== EXERCISE TEXT ==
Segment Open

Chair's Welcome

Welcome to the Department of Pathology website. We are a full service academic pathology department consisting of Anatomic Pathology and Clinical Pathology divisions as well as our basic science Comparative Medicine section. We are the clinical and academic hub for pathology in the Atrium Health Wake Forest Baptist system and provide Pathology service line and academic leadership for the Atrium Health Enterprise. With over 50 faculty members here on the Winston-Salem campus, our expertise spans the spectrum of subspecialties in Pathology and Laboratory Medicine. Last year we performed over 6.4 million billable tests, accessioned over 43,000 surgical pathology cases and 22,000 cytology cases. Our forensic pathologists performed approximately 1900 autopsies. Our Pathology residency and fellowship training programs, along with our training programs in Comparative Medicine, are educating the next generation of pathologists, veterinary pathologists, and researchers. True to our mission, the Department conducts clinical, translational, and basic research. Extramural funding totals approximately $13.2 million in grants and contracts. Department faculty authored or coauthored over 140 peer-reviewed manuscripts, many in high impact journals. We are committed to providing high quality, subspecialty pathology and laboratory medicine services to our patients and clinical colleagues. We innovate through research and development, and train students, technologists, physicians, and scientists. We are a unique Department that, in addition to traditional activities and responsibilities of an academic Pathology Department, is an integral part of a larger health system Pathology and Laboratory Medicine service. This allows us to leverage our scale to improve clinical services and academic activities

Please enjoy exploring our website. The below is an excerpt from a recent newsletter to give you an idea of current events within the Department. Please feel free to contact us should you have questions or wish to learn more about us.

Segment Closed

== GIVEN RECORDS ==
Segment Open

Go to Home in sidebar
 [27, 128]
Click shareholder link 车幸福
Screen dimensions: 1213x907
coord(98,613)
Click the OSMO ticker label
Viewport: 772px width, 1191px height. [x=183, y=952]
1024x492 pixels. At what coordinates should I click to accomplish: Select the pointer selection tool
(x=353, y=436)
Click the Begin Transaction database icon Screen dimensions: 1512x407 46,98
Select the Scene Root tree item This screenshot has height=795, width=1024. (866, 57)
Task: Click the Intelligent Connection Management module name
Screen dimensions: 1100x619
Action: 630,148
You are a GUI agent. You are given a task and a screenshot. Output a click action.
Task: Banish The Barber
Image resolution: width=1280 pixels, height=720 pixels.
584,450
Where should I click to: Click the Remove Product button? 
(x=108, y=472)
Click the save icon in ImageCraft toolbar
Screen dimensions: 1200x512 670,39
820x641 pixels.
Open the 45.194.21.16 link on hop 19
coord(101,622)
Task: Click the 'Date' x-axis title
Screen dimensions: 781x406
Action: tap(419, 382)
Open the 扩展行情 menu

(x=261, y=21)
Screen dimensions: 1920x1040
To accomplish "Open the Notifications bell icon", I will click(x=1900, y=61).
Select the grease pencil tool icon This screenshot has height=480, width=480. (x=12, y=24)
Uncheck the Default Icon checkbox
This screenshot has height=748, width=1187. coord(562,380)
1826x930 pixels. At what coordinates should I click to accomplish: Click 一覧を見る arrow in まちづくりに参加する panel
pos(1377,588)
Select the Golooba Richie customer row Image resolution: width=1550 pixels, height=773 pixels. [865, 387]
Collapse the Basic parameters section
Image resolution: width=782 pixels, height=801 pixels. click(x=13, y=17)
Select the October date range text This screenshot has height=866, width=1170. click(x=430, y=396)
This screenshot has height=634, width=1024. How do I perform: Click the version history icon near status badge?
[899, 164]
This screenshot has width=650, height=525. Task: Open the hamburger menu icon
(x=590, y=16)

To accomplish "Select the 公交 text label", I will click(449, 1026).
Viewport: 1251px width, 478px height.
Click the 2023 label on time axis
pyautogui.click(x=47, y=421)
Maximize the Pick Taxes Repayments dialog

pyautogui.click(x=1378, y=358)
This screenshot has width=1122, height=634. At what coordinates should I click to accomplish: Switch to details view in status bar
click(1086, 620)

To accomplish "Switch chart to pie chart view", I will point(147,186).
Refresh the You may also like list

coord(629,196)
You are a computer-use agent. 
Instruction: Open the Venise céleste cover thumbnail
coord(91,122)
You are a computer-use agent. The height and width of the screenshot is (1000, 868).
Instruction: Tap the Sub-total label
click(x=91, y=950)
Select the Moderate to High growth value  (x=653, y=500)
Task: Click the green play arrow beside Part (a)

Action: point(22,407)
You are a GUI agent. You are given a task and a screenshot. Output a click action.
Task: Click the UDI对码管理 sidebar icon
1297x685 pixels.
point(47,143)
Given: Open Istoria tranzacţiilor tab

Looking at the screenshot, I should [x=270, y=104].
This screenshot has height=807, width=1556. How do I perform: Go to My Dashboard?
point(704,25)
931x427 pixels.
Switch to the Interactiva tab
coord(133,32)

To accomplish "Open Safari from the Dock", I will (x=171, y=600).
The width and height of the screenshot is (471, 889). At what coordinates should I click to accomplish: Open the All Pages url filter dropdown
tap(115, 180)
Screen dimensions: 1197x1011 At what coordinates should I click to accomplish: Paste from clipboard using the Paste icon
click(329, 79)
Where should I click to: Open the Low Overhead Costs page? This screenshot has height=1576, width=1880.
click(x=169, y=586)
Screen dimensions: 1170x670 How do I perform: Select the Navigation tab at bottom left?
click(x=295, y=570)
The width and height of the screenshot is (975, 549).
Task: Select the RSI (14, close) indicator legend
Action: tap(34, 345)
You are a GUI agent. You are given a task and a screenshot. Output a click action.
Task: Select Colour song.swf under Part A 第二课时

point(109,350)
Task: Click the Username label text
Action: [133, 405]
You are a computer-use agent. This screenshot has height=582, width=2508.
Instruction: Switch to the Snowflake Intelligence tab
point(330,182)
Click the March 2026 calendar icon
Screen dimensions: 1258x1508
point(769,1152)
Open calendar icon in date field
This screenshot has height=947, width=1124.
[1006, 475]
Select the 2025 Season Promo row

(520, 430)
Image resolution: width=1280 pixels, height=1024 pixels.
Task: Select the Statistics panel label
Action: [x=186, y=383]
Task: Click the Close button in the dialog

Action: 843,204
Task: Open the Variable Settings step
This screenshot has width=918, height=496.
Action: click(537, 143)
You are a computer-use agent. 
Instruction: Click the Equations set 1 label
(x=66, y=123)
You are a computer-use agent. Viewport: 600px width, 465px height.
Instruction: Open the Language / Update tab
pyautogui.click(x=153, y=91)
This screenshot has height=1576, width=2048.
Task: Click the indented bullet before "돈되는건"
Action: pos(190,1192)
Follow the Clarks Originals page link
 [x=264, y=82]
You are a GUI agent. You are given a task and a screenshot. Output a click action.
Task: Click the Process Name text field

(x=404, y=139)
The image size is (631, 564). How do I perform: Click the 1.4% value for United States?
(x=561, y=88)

Segment Closed

== SET OF TASKS ==
1. Answer these from the chair's welcome:
(a) How many faculty members does the department have on the Winston-Salem campus?
(b) About how many autopsies did the department's forensic pathologists perform?
(c) What is the approximate total of the department's extramural funding?
2. Return a passage from the chair's welcome without changes, beginning at the words "Please enjoy exploring" and stopping after "more about us.".

== RESPONSES BY TASK ==
1.
(a) Over 50.
(b) About 1,900.
(c) About $13.2 million in grants and contracts.

2.
Please enjoy exploring our website. The below is an excerpt from a recent newsletter to give you an idea of current events within the Department. Please feel free to contact us should you have questions or wish to learn more about us.